(THE TASK): Reproduce the text on the defensive medicine project, starting at "The multi-disciplinary project" and ending at "Harvard Medical School.", but rename "investigators" to "researchers".

A goal of the project is to reduce the number of unnecessary medical procedures performed primarily to reduce legal liability, a practice known as “defensive medicine.” Benefits could include lower costs and improved quality of care, resulting from medical patients’ reduced exposure to radiation.
The multi-disciplinary project team is headed by James Blumstein, University Professor of Constitutional Law and Health Law and Policy, and Associate Professor of Emergency Medicine Alan Storrow and includes University Distinguished Professor of Law, Economics and Management W. Kip. Viscusi, Associate Professor of Management R. Lawrence Van Horn, Assistant Professor Benjamin McMichael, JD/PhD’17, of the University of Alabama School of Law, Professor of Emergency Medicine Sean Collins, Associate Professor of Radiology and Radiological Sciences Jake Block and Research Coordinator Jakea Johnson. The team will be joined by investigators from Northwestern University Feinberg School of Medicine and Harvard Medical School.
“Our project integrates the perspectives of experts in law and policy, emergency medicine and risk management to examine medical liability with the aim of developing medical malpractice ‘safe harbors’ by establishing standards of care that are accepted by both medical and legal policy makers.” Blumstein said. “We will focus on the legal, policy and empirical dimensions of defensive medicine and develop medical practice protocols with the goal of reducing unnecessary medical procedures that represent a risk to the patient and drive up health care costs.”
Storrow, who practices in Vanderbilt Medical Center’s adult emergency department, notes that the Choosing Wisely campaign, an American Board of Internal Medicine initiative, has issued detailed guidelines to help patients and providers reduce overuse of potentially harmful diagnostic tests and procedures by engaging in a frank discussion of their risks and benefits in advance. However, the guidelines do not address liability risks, which Storrow believes is why they have yet to be widely adopted by doctors and other providers. “Until these liability issues are addressed, fear of litigation will continue to drive providers to perform more tests and procedures than may be truly necessary,” he said.
The project will be completed in three phases. To complete phase one, the research team will assemble a representative group of technical experts and advisors to define safe-harbor standards for a narrow set of distinct clinical conditions within emergency medicine. The safe-harbor standards they develop will include both medical and legal components and will be reviewed and considered for approval and adoption by the appropriate Quality Improvement Organizations. During phase two, emergency medicine practitioners will deploy the safe-harbor protocols at Vanderbilt University Medical Center. Their efficacy in reducing unnecessary medical procedures, including the effects of the safe-harbor protocols on clinical decision making, adverse reporting, utilization, radiation exposure, patient satisfaction and clinical outcomes, will be examined and evaluated in phase three. Northwestern University Medical Center is also participating in the study to provide a basis for comparison.

(LISTED RECORDS):
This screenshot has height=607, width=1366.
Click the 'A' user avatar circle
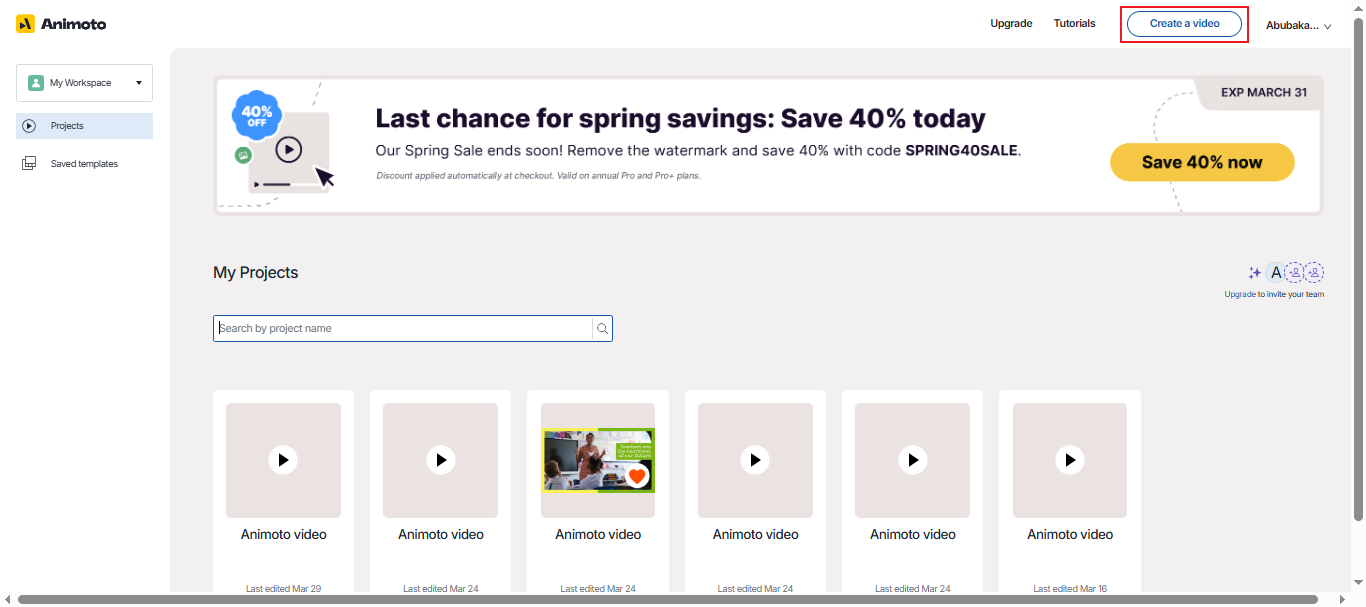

==

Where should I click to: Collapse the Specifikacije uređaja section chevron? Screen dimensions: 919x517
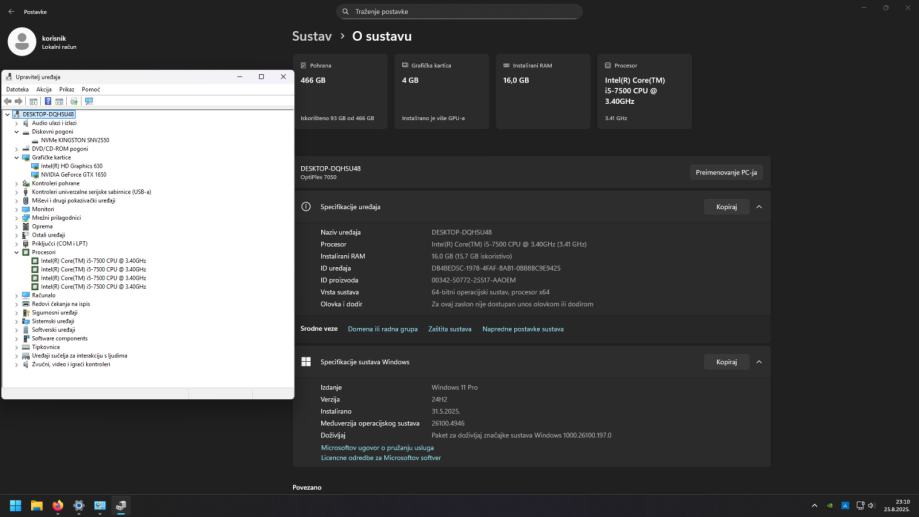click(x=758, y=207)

---

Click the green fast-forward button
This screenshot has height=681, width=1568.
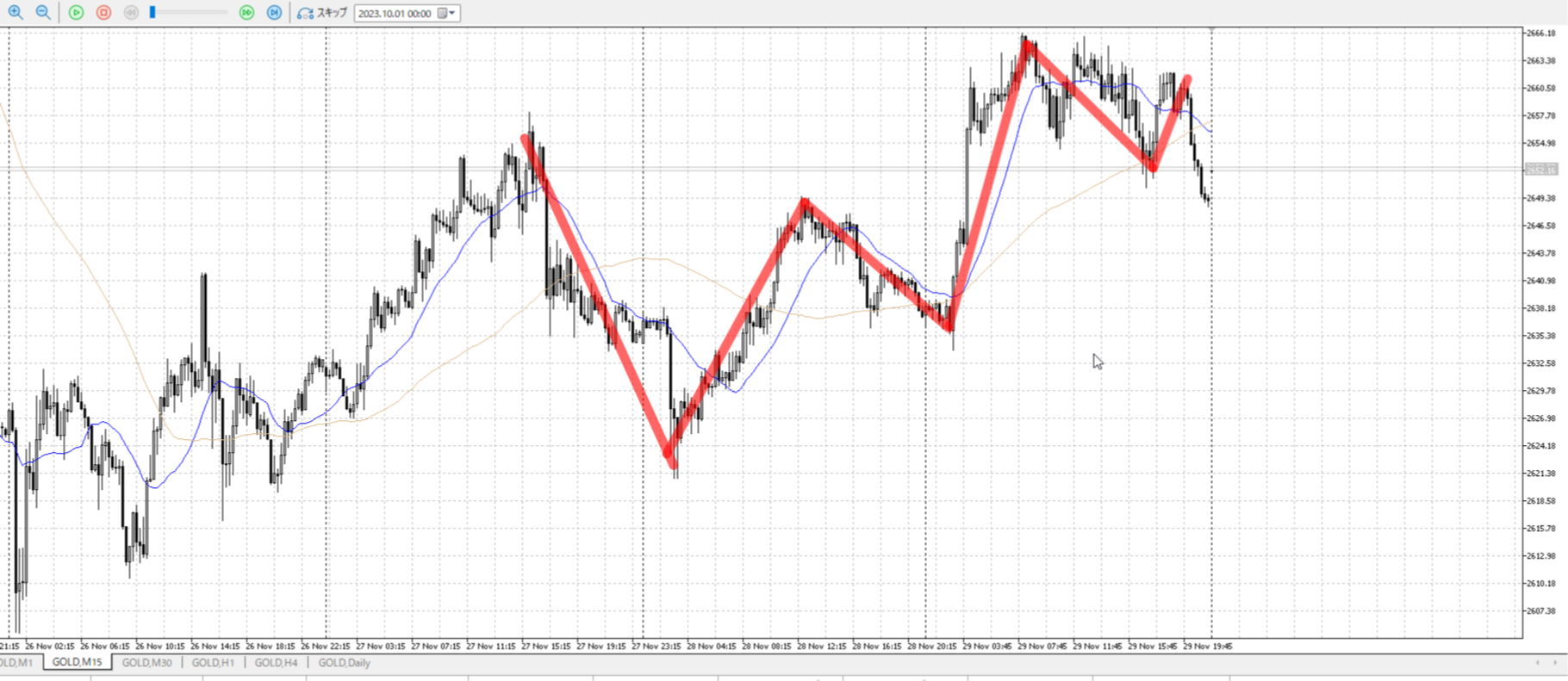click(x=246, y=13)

(TASK RESULT):
The multi-disciplinary project team is headed by James Blumstein, University Professor of Constitutional Law and Health Law and Policy, and Associate Professor of Emergency Medicine Alan Storrow and includes University Distinguished Professor of Law, Economics and Management W. Kip. Viscusi, Associate Professor of Management R. Lawrence Van Horn, Assistant Professor Benjamin McMichael, JD/PhD’17, of the University of Alabama School of Law, Professor of Emergency Medicine Sean Collins, Associate Professor of Radiology and Radiological Sciences Jake Block and Research Coordinator Jakea Johnson. The team will be joined by researchers from Northwestern University Feinberg School of Medicine and Harvard Medical School.